**Description of the task:** I need each line of the entries below that includes the string "height".

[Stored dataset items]
§

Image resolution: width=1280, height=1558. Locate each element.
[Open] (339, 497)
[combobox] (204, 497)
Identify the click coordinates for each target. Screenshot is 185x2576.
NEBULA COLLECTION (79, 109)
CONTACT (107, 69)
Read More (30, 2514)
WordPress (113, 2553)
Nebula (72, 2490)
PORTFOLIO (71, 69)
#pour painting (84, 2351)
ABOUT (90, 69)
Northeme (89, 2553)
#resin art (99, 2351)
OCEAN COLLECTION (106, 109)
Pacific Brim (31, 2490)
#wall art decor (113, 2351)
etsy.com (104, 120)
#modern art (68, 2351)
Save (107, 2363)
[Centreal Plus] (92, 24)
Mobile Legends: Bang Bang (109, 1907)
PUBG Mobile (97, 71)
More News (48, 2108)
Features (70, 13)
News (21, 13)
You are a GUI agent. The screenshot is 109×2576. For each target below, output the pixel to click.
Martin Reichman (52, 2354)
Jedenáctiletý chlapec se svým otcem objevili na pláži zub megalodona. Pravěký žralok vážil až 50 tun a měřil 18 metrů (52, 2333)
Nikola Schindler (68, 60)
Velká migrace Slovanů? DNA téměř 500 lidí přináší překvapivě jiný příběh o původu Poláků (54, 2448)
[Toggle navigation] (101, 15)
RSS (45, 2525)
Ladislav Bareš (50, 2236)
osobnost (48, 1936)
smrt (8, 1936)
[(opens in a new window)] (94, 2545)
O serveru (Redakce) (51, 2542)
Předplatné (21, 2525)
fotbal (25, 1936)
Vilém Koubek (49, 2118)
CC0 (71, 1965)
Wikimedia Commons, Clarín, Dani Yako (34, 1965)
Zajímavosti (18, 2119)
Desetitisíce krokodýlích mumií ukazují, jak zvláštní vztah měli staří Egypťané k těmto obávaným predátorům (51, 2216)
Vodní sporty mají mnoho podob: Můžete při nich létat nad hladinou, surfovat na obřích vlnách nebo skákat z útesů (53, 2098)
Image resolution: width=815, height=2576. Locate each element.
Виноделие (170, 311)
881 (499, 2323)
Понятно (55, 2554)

§

**Result:**
Image resolution: width=1280, height=1558. Locate each element.
Image resolution: width=815, height=2576. Locate each element.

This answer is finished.